I had made my decision to escape. This was my fourth attempt. After my last one the conditions of our captivity had become even more terrible. They had put us in a cage made of wooden boards, with a tin roof. I'd spotted a half-rotten board in one corner, and by pushing hard with my foot, I split it enough to make an opening. In principle, if you could get your skull through the slats, your body would follow. I squeezed through the bars of the fence at Parc Monceau while playing a game as a child. But were the proportions the same for an adult? I was all the more worried because although my companion Clara and I were terribly thin, I had noticed over the past few weeks a sort of swelling of our bodies, probably liquid retention from enforced immobility.

I had spent entire days plotting, preparing in detail the equipment for our expedition, giving importance to stupid things: "I'll have to figure out what to do about the boots. At night we always leave them in the same place, at the entrance to the cage. I'll have to start bringing them inside, so the guards get used to not seeing them anymore when we're asleep.... And we'll have to get hold of a machete. To protect ourselves from wild beasts and to clear our way through the vegetation. It will be almost impossible. They're on their guard. They haven't forgotten that we already managed to steal one when they were setting up the old camp.... Take scissors—they lend them to us from time to time. I have to think about food, too. We have to stock up without their realizing. And it all has to be wrapped in plastic, because we'll have to swim. It can't be too heavy, or we'll have difficulty making headway. And I must take my treasures: I can't possibly leave behind the photos of my children and the keys to my apartment."

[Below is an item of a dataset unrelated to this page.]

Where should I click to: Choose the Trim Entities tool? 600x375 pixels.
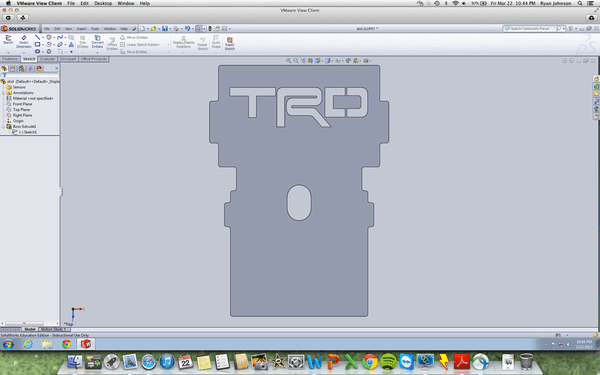click(83, 42)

I spent the day turning such questions over and over in my mind. Twenty times or more, I thought about our route once we were out of the cage. I tried to calculate all sorts of things: where the river must be, how many days it would take us until we could get help. I imagined the horror of an anaconda attacking us in the water, or an enormous caiman like the one whose red and shining eyes I had seen in the guard's flashlight when we were coming down the river. I saw myself wrestling with a jaguar; the guards had regaled us with a ferocious description. I thought of everything that might possibly frighten me, to prepare myself psychologically and be ready to respond. I had to know how to control my emotions. I'd decided that this time nothing would stop me.

I had given up sleeping, because I realized that my brain worked better in the quiet of the evening. I'd taken note of everything: what time the guards changed watch, where each one stood, who stayed awake, who fell asleep, who would report on the number of times we'd gotten up to pee....

I had also tried to prepare Clara for the effort the escape would require, the precautions to take, the noises we must avoid making. She listened to me in silence, exasperated, and would answer only to refuse or disagree. Our two previous escape attempts had sowed tension between us. We didn't talk much. Stuck together like Siamese twins who have nothing in common, we lived in opposite worlds: She was trying to adapt; I could only think of escape.

I prayed to God to give me the strength to go through with it. "Tonight I shall be free."

From my previous attempts, I had learned that the best moment to slip away was at dusk, the hour when wolves look like dogs. In the jungle this meant precisely 6:15 P.M. During the few minutes while our eyes adjusted to the darkness and before night fell completely, we were all blind. That night, though, the opportune moment came and went and the expected storm had still not broken. The wind was blowing incessantly, but the thunder rumbled far away, and a certain tranquillity had returned to the camp. I touched Clara's arm; it was time to go.

I pulled away from Clara, smoothed my clothes, and lay down next to the hole in the rotten board. I put my head through with encouraging ease, and then my shoulders. I twisted to get my body through, felt stuck, then wriggled nervously to get one of my arms out. Once my arm was clear, I pushed. With the strength of my free hand, digging my nails into the ground, I managed to get my entire upper body out. I edged forward, painfully contorting my hips so that the rest of my body would slide sideways through the opening. At last I was out, and I jumped to my feet. I took two steps so that my companion could get out more easily. I bent down by the opening, calling to Clara so loudly this time that she must have heard me on the far side of the cage.

I stood up and was facing the dense jungle. The torrential rain had finally come. I would be alone outside. I had to be quick, leave right away. I checked to see if the rubber band holding my hair was still in place. I didn't want the guerrillas to find even the tiniest clue to the path I would take. I ran and ran, driven by an uncontrollable panic, avoiding trees instinctively, unable to see or hear or think, forging straight ahead until I was exhausted.